Hitchin in Hertfordshire has served as the main backdrop to many a scene in the latest series of Doctor Foster, acting as the fictional town of Parminster. Many a Hitchin resident tuned in initially back in 2015 to see what parts of town would be shown, but now we’re just as engrossed as everybody else. With the last episode of this second series being shown tonight where exactly are the key locations?

Doctor Foster filming in the Market Square back in September 2016

Doctor Foster filming in the Market Square back in September 2016

With signs being out up in the centre of town back in September 2016 most of us already had a good idea where they would be, including the local Hitchin Running Club who were politely asked to do a little detour one evening as bright neon green, pink and yellow doesn’t look too good on camera. But for those who missed a few of them here are the key locations.

A lot of the action is filmed around Hitchin’s Market Square. This panorama photo sets the scene and shows a lot of the locations that were used.

Hitchin Market Square panoramic shot

Hitchin Market Square panoramic shot

The key locations in Hitchin

The key locations in Hitchin with Google link

The Market Square and Café Air Coffee Shop

Hitchin’s Market Square serves as the location for characters to grab a coffee before visiting the Courtyard Parminster Community Centre. The Square is a delightful, enclosed location which has various stalls on a Saturday throughout the year, a kids’ bouncy slide and sometimes even an old school merry-go-round too. The Square also hosts the annual Christmas carol service and is considered the main hub of the town. It also leads through to the most picturesque view of the town, looking over to St Mary’s Church.

Neil grabbing a coffee in the square

Neil grabbing a coffee in the square

Kate grabbing a quick coffee too

Kate grabbing a quick coffee too

Hitchin's Café Air coffee shop in the Market Square

Hitchin’s Café Air coffee shop in the Market Square

Doctor Foster with the traffic warden

Doctor Foster with the traffic warden

The road around Hitchin Market Square where the traffic actually goes the other way

The road around Hitchin Market Square where the traffic actually goes in the other direction

The Courtyard Parminster Community Centre café … aka Cooper’s Yard and The Dogs Trust

The orange clad windows actually belong to the Dogs Trust charity shop and the walkway leads up to Kinetic Cycles / Wakelin’s coffee shop rather than opening out into a Courtyard cafe. Maybe some clever “green screen” was going on here.

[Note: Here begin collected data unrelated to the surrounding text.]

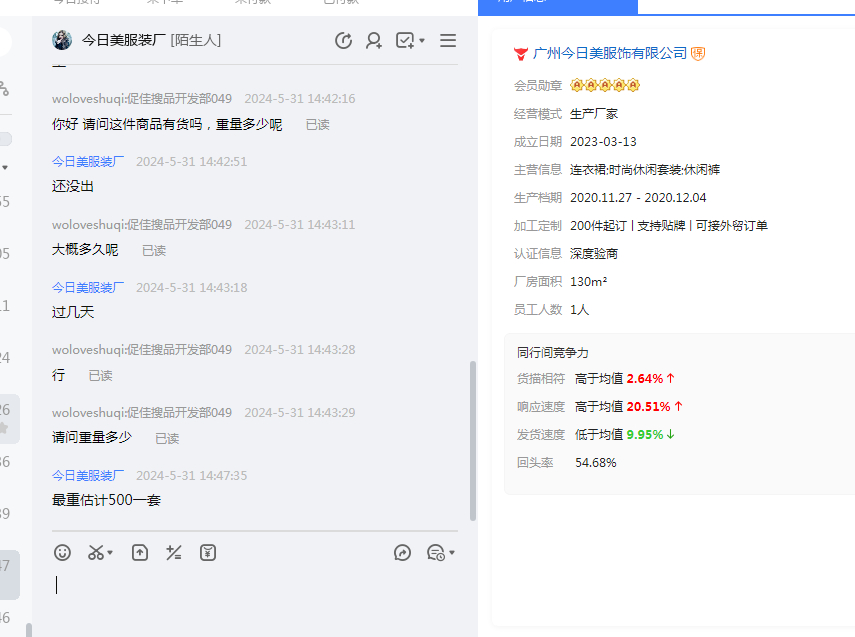Click the chat message scrollbar

tap(473, 440)
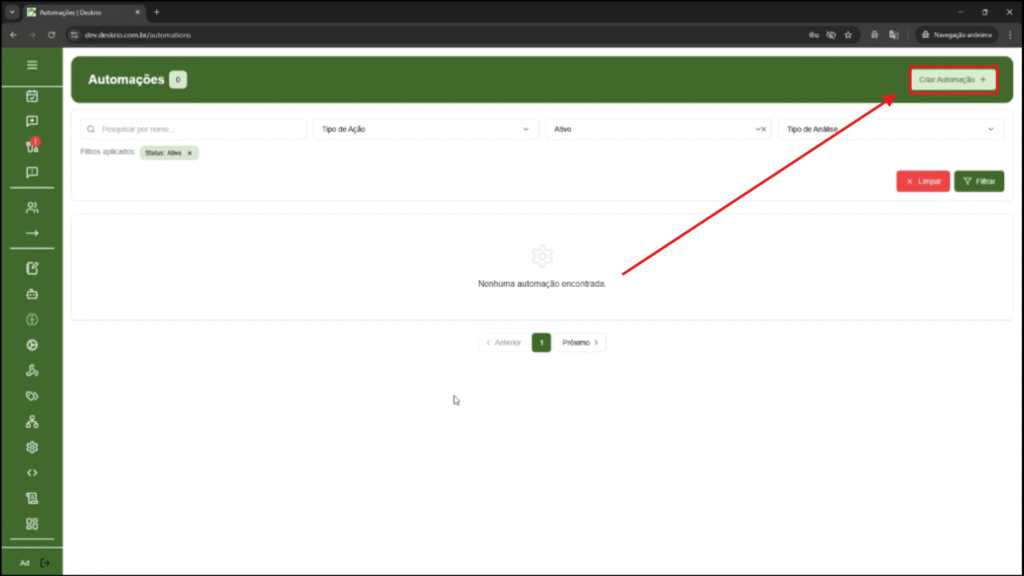This screenshot has height=576, width=1024.
Task: Click the code brackets icon in sidebar
Action: click(32, 473)
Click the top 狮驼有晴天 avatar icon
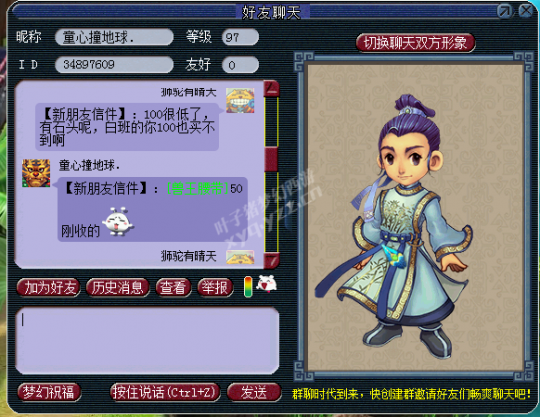Screen dimensions: 540x417 [240, 101]
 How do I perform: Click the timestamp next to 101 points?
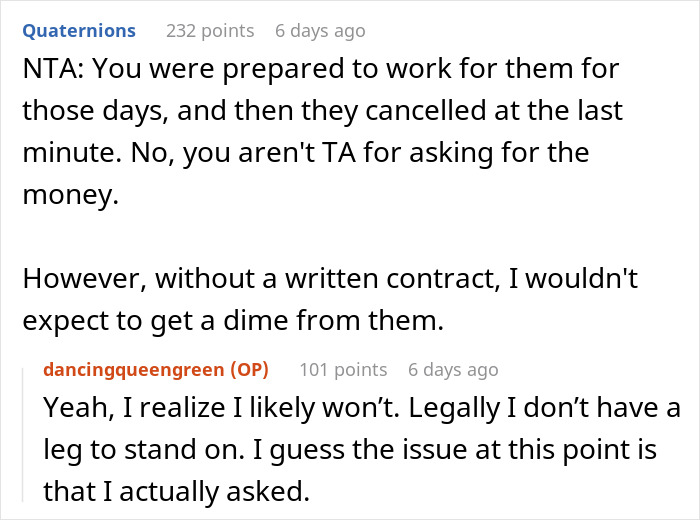pos(453,370)
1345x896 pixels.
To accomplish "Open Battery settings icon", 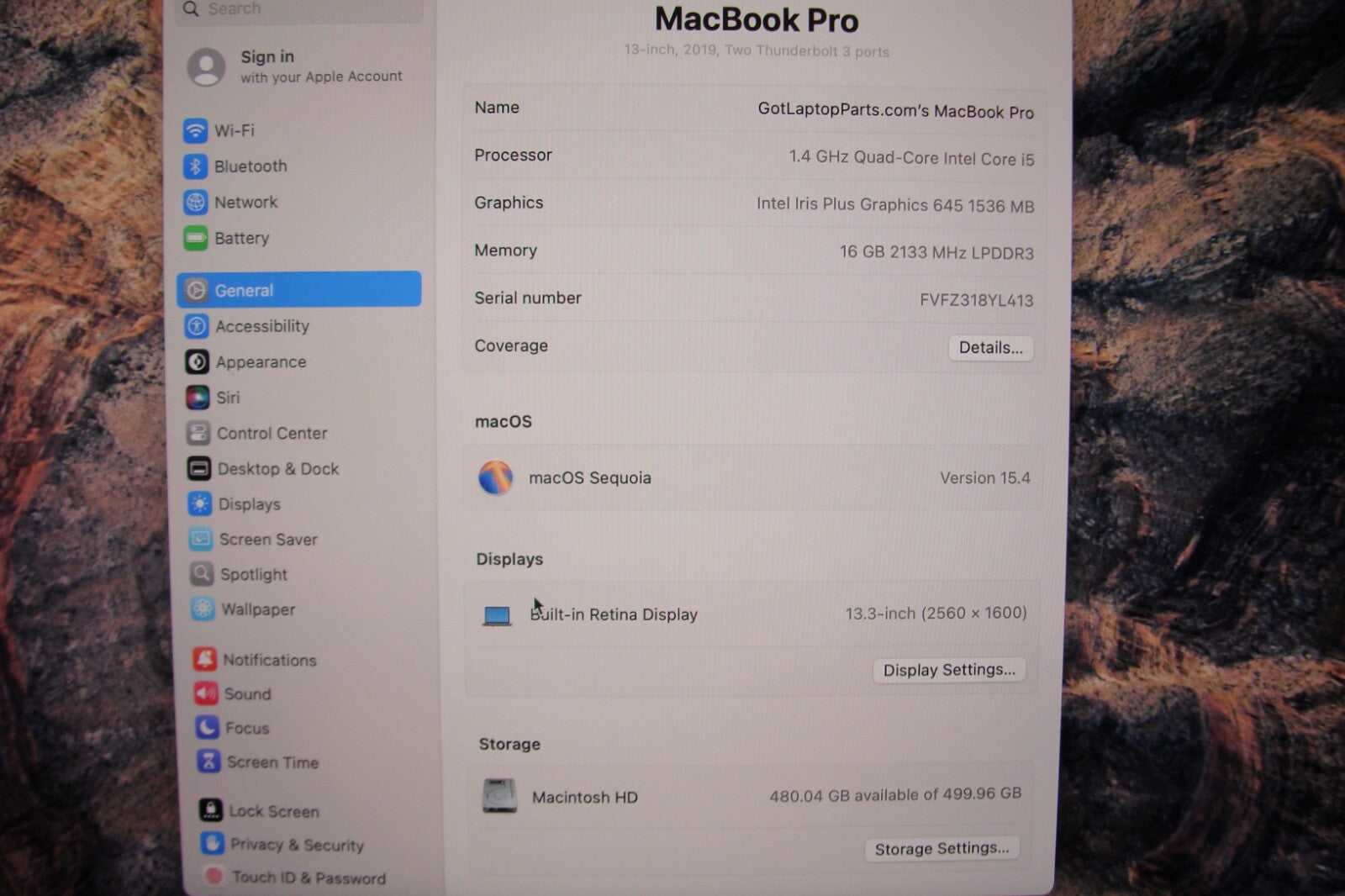I will click(x=195, y=239).
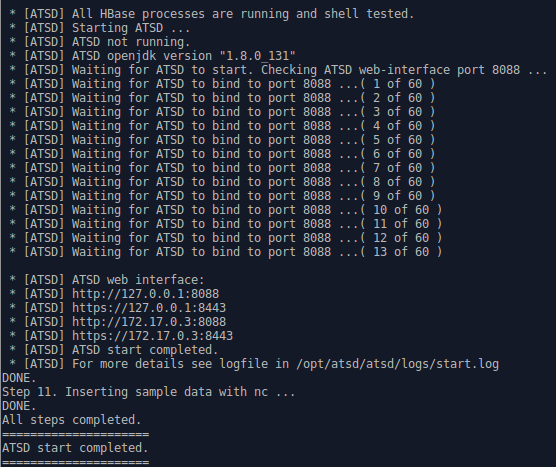The image size is (556, 467).
Task: Click the '10 of 60' wait line
Action: pos(226,210)
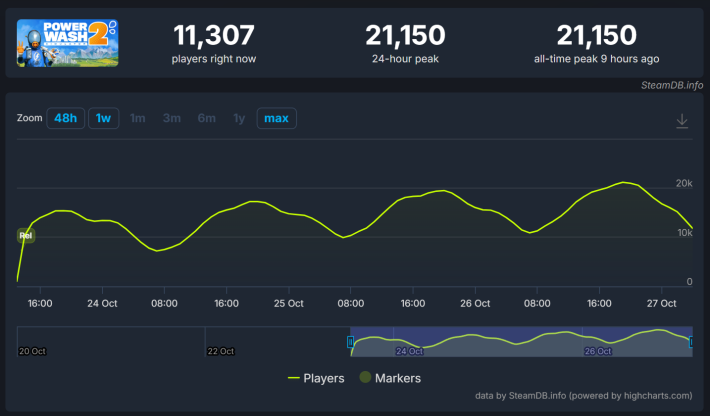
Task: Click the Rel release marker on chart
Action: coord(26,236)
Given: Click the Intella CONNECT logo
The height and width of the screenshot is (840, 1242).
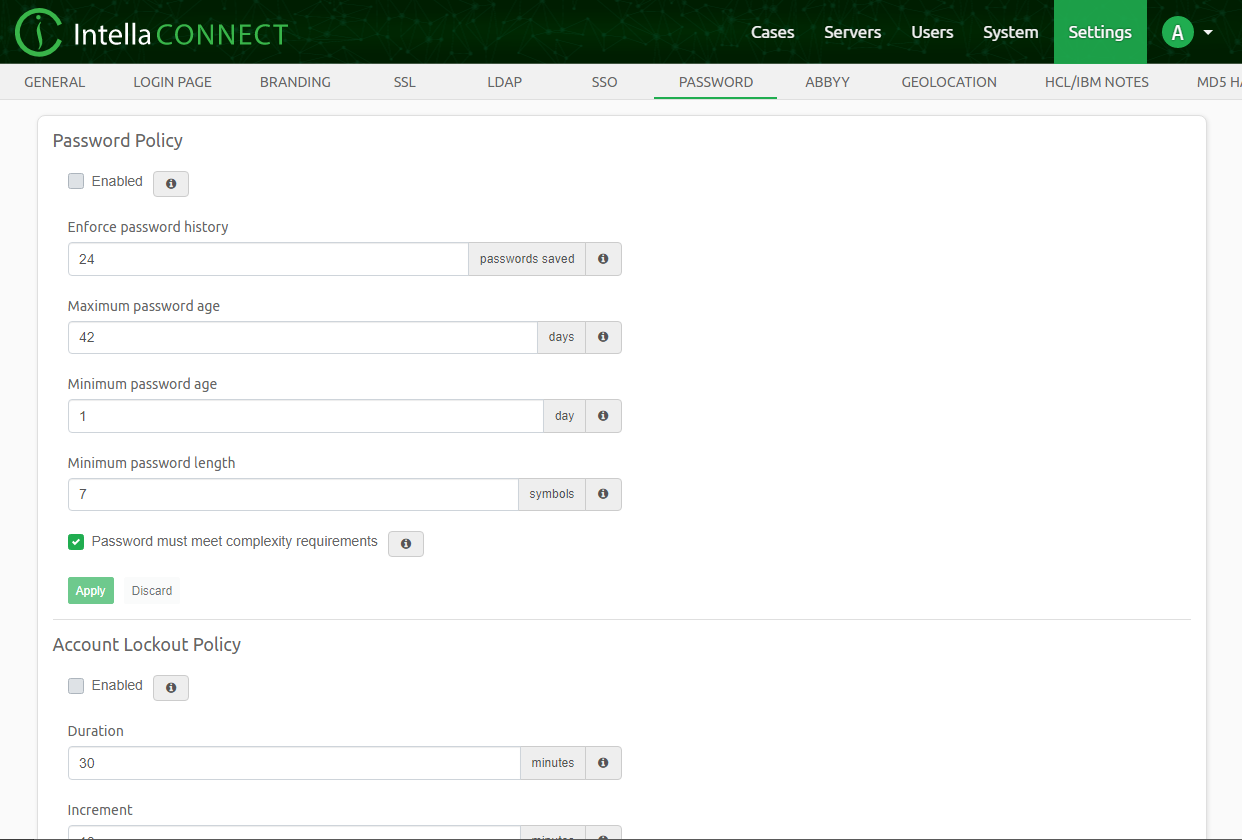Looking at the screenshot, I should 150,31.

Doctor Foster striding towards the Parminster Community Café

Doctor Foster striding towards the Parminster Community Café

Hitchin's Dogs Trust leading up to Kinetic Cycles and Wakelin's Coffee

Hitchin’s Dogs Trust leading up to Kinetic Cycles and Wakelin’s Coffee

Strattos nightclub … aka Osinsky’s and Waterstone’s

This nightclub is actually a pool hall, bar and restaurant called Osinsky’s, with its facade outside being the front of Waterstone’s bookstore. In the show Doctor Foster and the teacher are shown walking UP to get out but you actually walk up the stairs to get IN with Osinsky’s bar being on the first floor and not underground. When I was taking the photos below a group of 5 women were amusingly trying to recreate some of the scenes from episode 2.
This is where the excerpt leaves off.